#### [TASK GOAL]
Copy these lines below without any changes.

Dataset items
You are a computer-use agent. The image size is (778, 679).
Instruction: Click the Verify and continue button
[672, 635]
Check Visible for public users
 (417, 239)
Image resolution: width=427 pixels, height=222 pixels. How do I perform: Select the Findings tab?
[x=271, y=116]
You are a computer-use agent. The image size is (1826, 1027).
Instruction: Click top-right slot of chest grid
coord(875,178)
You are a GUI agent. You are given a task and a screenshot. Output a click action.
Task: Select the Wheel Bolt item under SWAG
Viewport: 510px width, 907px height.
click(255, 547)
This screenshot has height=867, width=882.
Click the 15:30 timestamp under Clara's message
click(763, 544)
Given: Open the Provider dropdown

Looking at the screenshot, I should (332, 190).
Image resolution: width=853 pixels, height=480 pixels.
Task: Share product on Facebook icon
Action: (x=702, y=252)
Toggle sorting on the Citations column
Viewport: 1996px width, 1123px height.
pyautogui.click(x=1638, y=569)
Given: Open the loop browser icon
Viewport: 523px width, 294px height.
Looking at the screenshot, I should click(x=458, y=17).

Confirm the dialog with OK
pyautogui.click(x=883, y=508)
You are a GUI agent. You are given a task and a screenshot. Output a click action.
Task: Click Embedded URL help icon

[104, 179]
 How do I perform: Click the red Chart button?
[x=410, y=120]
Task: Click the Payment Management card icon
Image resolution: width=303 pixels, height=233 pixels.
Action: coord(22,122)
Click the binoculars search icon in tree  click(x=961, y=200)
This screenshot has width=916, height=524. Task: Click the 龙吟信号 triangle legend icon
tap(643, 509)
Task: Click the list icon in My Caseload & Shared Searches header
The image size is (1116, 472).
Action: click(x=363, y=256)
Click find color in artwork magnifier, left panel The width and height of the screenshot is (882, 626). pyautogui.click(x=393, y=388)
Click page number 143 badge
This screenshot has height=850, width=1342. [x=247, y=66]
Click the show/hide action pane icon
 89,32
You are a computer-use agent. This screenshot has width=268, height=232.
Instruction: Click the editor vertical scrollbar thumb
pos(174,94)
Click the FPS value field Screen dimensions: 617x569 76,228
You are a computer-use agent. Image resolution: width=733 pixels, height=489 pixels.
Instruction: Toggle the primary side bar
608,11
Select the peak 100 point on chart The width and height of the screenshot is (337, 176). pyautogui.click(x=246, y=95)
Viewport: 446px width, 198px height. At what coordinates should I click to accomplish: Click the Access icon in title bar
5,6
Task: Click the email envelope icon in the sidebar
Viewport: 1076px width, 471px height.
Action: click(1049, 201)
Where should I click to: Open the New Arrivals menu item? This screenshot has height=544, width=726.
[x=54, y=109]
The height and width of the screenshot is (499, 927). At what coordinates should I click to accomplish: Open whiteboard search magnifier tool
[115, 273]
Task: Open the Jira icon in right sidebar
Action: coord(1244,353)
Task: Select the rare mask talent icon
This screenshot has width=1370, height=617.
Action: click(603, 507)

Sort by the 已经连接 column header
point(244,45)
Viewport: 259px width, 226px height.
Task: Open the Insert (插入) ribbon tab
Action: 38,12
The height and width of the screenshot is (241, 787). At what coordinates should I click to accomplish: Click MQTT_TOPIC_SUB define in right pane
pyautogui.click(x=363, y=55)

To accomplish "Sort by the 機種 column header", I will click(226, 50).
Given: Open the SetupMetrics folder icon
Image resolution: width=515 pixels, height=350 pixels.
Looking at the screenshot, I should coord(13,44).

#### [SOLUTION]
You are a computer-use agent. The image size is (778, 679).
Instruction: Click the Verify and continue button
[672, 635]
Check Visible for public users
 (417, 239)
Image resolution: width=427 pixels, height=222 pixels. How do I perform: Select the Findings tab?
[x=271, y=116]
You are a computer-use agent. The image size is (1826, 1027).
Instruction: Click top-right slot of chest grid
coord(875,178)
You are a GUI agent. You are given a task and a screenshot. Output a click action.
Task: Select the Wheel Bolt item under SWAG
Viewport: 510px width, 907px height.
click(255, 547)
This screenshot has height=867, width=882.
Click the 15:30 timestamp under Clara's message
click(763, 544)
Given: Open the Provider dropdown

Looking at the screenshot, I should (332, 190).
Image resolution: width=853 pixels, height=480 pixels.
Task: Share product on Facebook icon
Action: (x=702, y=252)
Toggle sorting on the Citations column
Viewport: 1996px width, 1123px height.
pyautogui.click(x=1638, y=569)
Given: Open the loop browser icon
Viewport: 523px width, 294px height.
Looking at the screenshot, I should click(x=458, y=17).

Confirm the dialog with OK
pyautogui.click(x=883, y=508)
You are a GUI agent. You are given a task and a screenshot. Output a click action.
Task: Click Embedded URL help icon

[104, 179]
 How do I perform: Click the red Chart button?
[x=410, y=120]
Task: Click the Payment Management card icon
Image resolution: width=303 pixels, height=233 pixels.
Action: coord(22,122)
Click the binoculars search icon in tree  click(x=961, y=200)
This screenshot has width=916, height=524. Task: Click the 龙吟信号 triangle legend icon
tap(643, 509)
Task: Click the list icon in My Caseload & Shared Searches header
The image size is (1116, 472).
Action: click(x=363, y=256)
Click find color in artwork magnifier, left panel The width and height of the screenshot is (882, 626). pyautogui.click(x=393, y=388)
Click page number 143 badge
This screenshot has height=850, width=1342. [x=247, y=66]
Click the show/hide action pane icon
 89,32
You are a computer-use agent. This screenshot has width=268, height=232.
Instruction: Click the editor vertical scrollbar thumb
pos(174,94)
Click the FPS value field Screen dimensions: 617x569 76,228
You are a computer-use agent. Image resolution: width=733 pixels, height=489 pixels.
Instruction: Toggle the primary side bar
608,11
Select the peak 100 point on chart The width and height of the screenshot is (337, 176). pyautogui.click(x=246, y=95)
Viewport: 446px width, 198px height. At what coordinates should I click to accomplish: Click the Access icon in title bar
5,6
Task: Click the email envelope icon in the sidebar
Viewport: 1076px width, 471px height.
Action: click(1049, 201)
Where should I click to: Open the New Arrivals menu item? This screenshot has height=544, width=726.
[x=54, y=109]
The height and width of the screenshot is (499, 927). At what coordinates should I click to accomplish: Open whiteboard search magnifier tool
[115, 273]
Task: Open the Jira icon in right sidebar
Action: coord(1244,353)
Task: Select the rare mask talent icon
This screenshot has width=1370, height=617.
Action: click(603, 507)

Sort by the 已经连接 column header
point(244,45)
Viewport: 259px width, 226px height.
Task: Open the Insert (插入) ribbon tab
Action: 38,12
The height and width of the screenshot is (241, 787). At what coordinates should I click to accomplish: Click MQTT_TOPIC_SUB define in right pane
pyautogui.click(x=363, y=55)

To accomplish "Sort by the 機種 column header", I will click(226, 50).
Given: Open the SetupMetrics folder icon
Image resolution: width=515 pixels, height=350 pixels.
Looking at the screenshot, I should coord(13,44).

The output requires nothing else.